- January 9, 2015
Resource Planning - Part of the Greater Guru Good
The Digital Project Management (DPM) community is experiencing something for the first time that has become old hat for the web design and development communities – open dialogue and the sharing of ideas. In the past couple years we’ve been able to tap into a growing number of open forums and online DPM communities (check out this article by the illustrious Brett Harned).
We can collectively geek out/freak out, asking and answering each others’ questions about process, tools, and the ‘softer’ art of people management.
As the Happy Cog team has been honing our approach to project resourcing, we’ve been zeroing in on which tools, conversations, and methods of information dissemination work best for our crew. As an homage to some recent resourcing conversations taking place in the larger DPM community, here’s a snapshot of our approach and what we’ve learned along the way.
THE PLAYERS:
Project Managers (PM’s)
As PM’s, we have the longest and most detailed view of each project. We are a tight group, always communicating and able to keep each other up to speed on the trajectory of our respective projects. We are also the most aware of aspects of a project that may not be captured in the project plans. For example, have any of the clients requested additional work necessitating a change request that would impact workload or project timeline?
Directors
By meeting (as needed) with our design and development directors, we are able to gain an understanding of project assignments through the lens of an individual’s professional development goals or how they think past and current assignments have worked on an individual and team level.
Sales Team
Once a month (more if needed) we review the sales pipeline with the sales team so that they have a current view of our project phases and assignments. On the flip side, we have the opportunity to catch any potential resourcing traffic jams based on when new projects would land, and then plan accordingly.
THE TOOLS:
ResourceGuru
There are of resourcing apps out there. We’ve evaluated many of them and have most recently landed on ResourceGuru has been great for us for a number of reasons:
- It is super easy to assign hours to an individual by day (adding hours by week would be a nice feature addition – we’re not in the practice of micromanaging someone’s hours to the minute).

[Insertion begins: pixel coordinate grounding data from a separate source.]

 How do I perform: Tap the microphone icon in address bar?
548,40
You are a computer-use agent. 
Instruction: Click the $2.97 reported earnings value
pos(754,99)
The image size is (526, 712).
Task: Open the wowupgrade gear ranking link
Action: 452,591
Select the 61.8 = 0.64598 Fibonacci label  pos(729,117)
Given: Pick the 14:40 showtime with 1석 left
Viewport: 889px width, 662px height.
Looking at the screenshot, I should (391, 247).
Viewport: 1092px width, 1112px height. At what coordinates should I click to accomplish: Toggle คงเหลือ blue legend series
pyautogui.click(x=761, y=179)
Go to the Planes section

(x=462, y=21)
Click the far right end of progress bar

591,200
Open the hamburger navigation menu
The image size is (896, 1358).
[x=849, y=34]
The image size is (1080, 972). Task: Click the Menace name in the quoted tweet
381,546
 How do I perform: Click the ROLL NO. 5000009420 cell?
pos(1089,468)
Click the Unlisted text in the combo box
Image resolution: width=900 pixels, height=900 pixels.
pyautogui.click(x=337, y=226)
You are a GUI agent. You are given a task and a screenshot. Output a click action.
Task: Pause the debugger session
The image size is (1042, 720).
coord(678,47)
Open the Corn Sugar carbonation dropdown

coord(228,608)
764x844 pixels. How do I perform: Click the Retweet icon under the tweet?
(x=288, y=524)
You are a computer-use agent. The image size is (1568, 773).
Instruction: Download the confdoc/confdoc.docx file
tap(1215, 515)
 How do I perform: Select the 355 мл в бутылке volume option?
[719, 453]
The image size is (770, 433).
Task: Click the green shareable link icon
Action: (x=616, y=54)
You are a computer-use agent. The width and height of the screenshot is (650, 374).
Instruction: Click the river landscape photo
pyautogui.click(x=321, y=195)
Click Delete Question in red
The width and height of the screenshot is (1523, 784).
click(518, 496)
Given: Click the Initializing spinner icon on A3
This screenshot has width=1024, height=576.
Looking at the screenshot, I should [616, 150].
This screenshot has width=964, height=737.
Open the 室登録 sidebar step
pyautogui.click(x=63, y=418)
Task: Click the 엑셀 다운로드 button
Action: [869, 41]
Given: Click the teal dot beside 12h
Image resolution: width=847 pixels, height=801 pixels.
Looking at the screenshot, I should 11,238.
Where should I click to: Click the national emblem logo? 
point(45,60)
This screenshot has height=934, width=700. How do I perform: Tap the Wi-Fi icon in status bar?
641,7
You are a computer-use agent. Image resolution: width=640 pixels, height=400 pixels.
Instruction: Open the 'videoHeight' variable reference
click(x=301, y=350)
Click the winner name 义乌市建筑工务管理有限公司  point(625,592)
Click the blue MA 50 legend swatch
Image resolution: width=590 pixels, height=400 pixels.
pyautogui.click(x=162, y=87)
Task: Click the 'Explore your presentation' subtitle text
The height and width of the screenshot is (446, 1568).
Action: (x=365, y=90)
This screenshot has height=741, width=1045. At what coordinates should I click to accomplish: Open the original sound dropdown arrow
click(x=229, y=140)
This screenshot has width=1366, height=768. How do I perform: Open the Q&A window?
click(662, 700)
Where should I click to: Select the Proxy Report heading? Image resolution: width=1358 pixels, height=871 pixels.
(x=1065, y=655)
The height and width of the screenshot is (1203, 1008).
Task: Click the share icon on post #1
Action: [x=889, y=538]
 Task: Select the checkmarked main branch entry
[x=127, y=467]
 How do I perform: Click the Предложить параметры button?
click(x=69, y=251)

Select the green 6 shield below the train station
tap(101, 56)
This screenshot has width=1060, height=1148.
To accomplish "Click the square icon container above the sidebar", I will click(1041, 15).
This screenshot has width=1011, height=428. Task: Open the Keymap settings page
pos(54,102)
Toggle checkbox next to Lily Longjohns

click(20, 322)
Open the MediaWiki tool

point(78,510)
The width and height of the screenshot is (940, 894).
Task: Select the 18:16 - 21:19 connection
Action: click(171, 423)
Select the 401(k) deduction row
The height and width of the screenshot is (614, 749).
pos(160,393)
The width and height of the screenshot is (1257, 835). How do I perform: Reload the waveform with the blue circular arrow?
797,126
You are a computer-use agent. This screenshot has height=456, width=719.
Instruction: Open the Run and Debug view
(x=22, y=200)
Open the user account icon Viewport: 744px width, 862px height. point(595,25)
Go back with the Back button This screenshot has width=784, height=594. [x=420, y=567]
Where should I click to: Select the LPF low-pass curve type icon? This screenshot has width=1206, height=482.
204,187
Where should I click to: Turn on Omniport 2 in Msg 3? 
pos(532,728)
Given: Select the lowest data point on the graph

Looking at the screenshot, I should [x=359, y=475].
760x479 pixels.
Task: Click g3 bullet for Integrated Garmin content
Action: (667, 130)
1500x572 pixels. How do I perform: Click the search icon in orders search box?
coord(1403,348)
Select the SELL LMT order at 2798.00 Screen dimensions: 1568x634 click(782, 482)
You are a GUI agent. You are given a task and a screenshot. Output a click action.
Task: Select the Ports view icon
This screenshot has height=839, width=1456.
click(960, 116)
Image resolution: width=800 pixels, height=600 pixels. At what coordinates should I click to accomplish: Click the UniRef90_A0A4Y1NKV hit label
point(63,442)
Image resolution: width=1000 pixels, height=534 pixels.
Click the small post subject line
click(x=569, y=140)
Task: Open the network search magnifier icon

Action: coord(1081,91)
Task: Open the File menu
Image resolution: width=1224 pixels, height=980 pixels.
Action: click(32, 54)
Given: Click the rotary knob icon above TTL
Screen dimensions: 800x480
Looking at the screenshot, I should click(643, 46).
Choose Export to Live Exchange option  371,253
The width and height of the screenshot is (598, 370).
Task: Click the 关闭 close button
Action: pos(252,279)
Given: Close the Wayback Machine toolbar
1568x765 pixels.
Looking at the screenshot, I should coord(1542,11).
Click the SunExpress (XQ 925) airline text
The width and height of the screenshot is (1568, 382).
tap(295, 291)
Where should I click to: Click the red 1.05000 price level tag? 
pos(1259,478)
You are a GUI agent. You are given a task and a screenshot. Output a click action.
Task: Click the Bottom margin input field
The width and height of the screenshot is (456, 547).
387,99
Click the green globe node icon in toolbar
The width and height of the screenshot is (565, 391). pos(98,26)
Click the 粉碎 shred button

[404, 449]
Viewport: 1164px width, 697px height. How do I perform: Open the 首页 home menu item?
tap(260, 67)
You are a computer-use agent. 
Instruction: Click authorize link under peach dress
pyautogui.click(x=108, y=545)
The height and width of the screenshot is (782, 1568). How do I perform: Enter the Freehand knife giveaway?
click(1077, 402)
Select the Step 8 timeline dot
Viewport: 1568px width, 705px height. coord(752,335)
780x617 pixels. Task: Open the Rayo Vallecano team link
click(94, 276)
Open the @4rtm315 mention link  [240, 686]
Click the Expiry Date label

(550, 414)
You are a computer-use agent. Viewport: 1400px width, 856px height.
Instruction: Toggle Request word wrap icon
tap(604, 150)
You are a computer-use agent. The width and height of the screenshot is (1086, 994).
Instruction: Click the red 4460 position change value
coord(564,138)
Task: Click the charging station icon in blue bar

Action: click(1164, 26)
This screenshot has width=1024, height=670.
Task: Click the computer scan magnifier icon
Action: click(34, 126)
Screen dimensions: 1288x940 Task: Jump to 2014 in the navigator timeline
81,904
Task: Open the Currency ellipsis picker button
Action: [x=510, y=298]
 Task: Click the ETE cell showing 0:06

- The weekly project view gives us a sense of how many project hours are booked each week.
- Assigned hours can be copied from week to week, so it’s easy to plan ahead.
Each week our project managers enter project assignments in ResourceGuru in preparation for a meeting with directors. Using the bookings view and project reports in ResourceGuru we collectively talk through each project, first reviewing our project needs for the coming week in detail and then reviewing the next month at a broader level (using the projects report).
Google Docs
We’ve found that the single most important report or view missing from ResourceGuru’s set of reports is a project-level view of assignments over upcoming months.
To fill this gap, we created a spreadsheet with each phase for each project (this can easily be adapted for sprints if you using a more agile approach). This spreadsheet gives us the bigger picture view of assignments and phase overlap across all projects. We review it in tandem with the sales pipeline to get a sense of what our upcoming resource considerations may need to be.
2015 RESOLUTIONS
What have we learned from our evolving resourcing process? What can we do better in the coming year? In 2015 we resolve to:
Further our understanding of how time tracking (a bigger conversation for another day) impacts resource planning
Learn from the past – Take the time to compare time estimated vs time spent to get closer in our quest for estimating precision perfection.
Experiment with how we communicate all of this with our teams. What level of detail will guide someone as they plan their week vs. paralyzing them?
Learn from y’all!
How does your team approach resourcing? What tools do you use? Are you exploring any changes to your process? Let us know, we’re all ears!